Only one additional minor failure for CR teeth in Phase 2 was picked up. This was a repeat failure and there were no additional minor failures for HT teeth. However, it is possible that there may have been under-recording for minor failures, particularly within the HT arm. While a lost conventional restoration is likely to have been recorded (to allow the dentist to submit for claim for payment), it is possible that worn or perforated crowns with no signs or symptoms were, therefore, unlikely to have required treatment, and may not have been recorded in the notes. Most minor failures occurred during the initial follow-up times and were dealt with. Another explanation for no additional first minor failures being detected could be that the dentists did not routinely replace restorations when they were lost after the child was no longer part of the trial.
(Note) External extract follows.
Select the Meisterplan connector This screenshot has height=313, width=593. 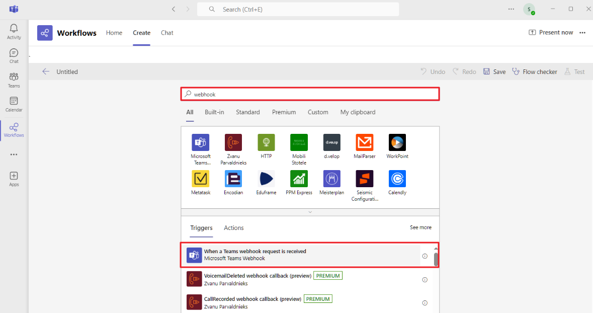coord(331,179)
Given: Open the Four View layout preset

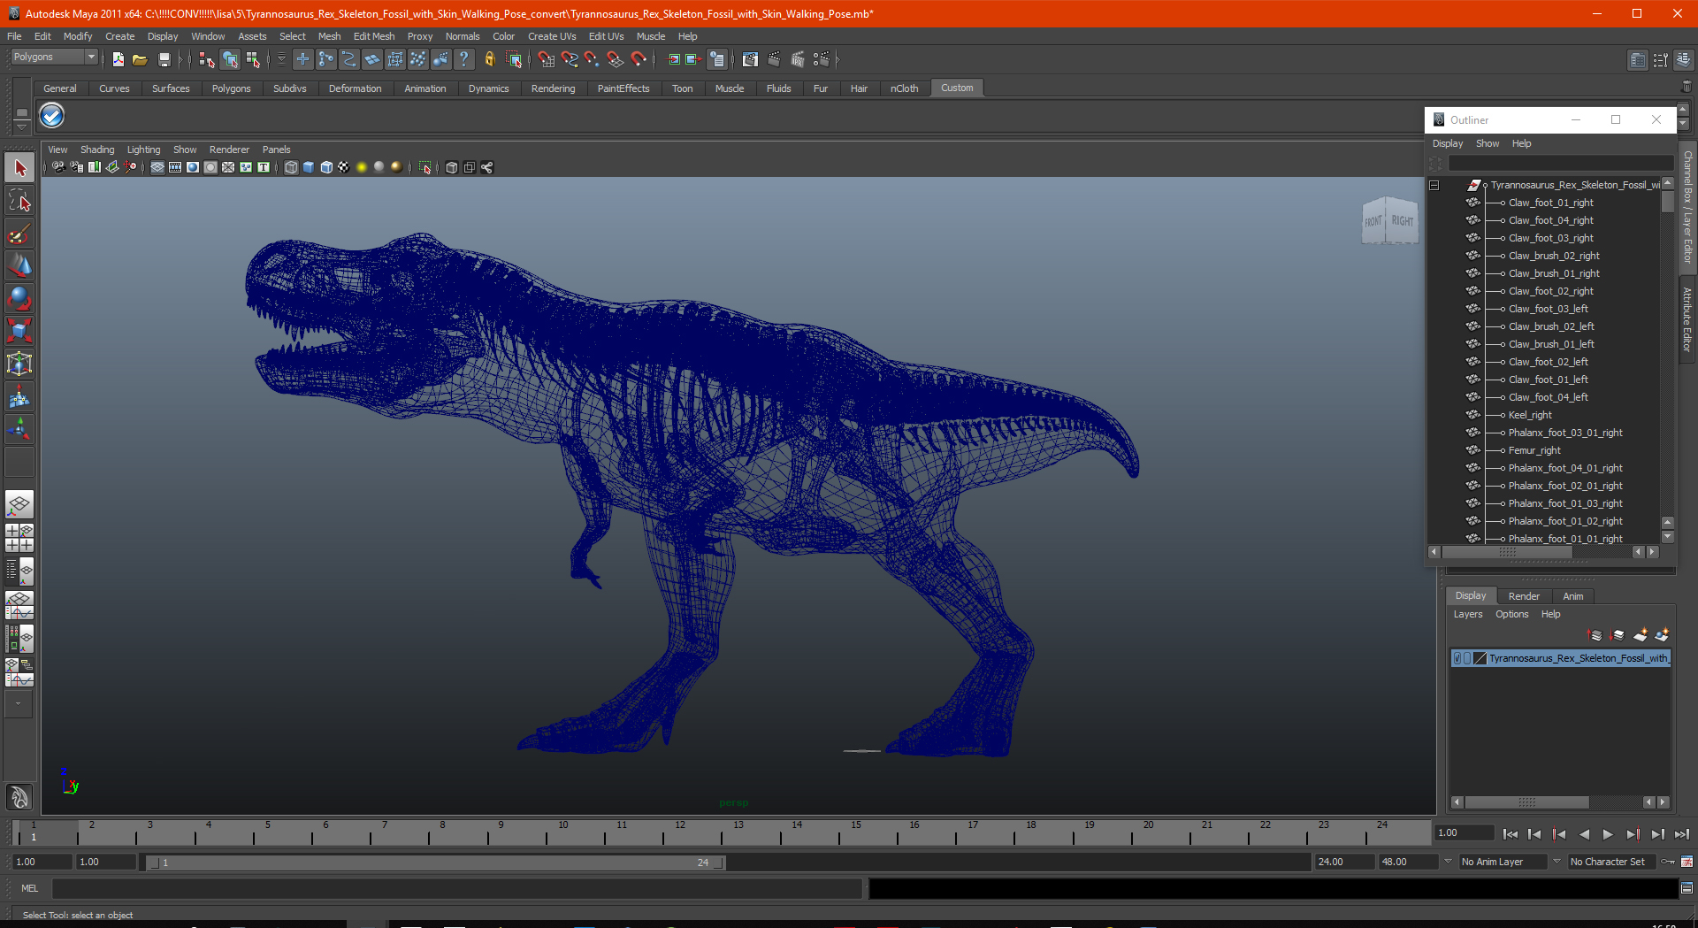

The care index in Scotland (the proportion of teeth with dentinal caries that have been restored) is very low at around 13%, that is only around one in 10 carious primary teeth that are restored.13 In addition, restoration problems related to quality or material during placement, or reasons for failure related to the child's mouth or behaviour are likely to have happened before five years.

Conclusion

In this increased caries risk population, for teeth restored with GDPs' standard restorations and those restored with the HT in a UK general practice setting, the HT teeth experienced statistically and clinically less major failures, minor failures and had a better survival rate over the lifetime of the teeth. The HT continued to outperform GDPs standard restoration in teeth with significant caries involvement.

In summary:

  • The Hall Technique is an effective caries management technique for carious primary molars in children

  • Crowns placed using the Hall Technique have high success rates over the lifetime of primary teeth.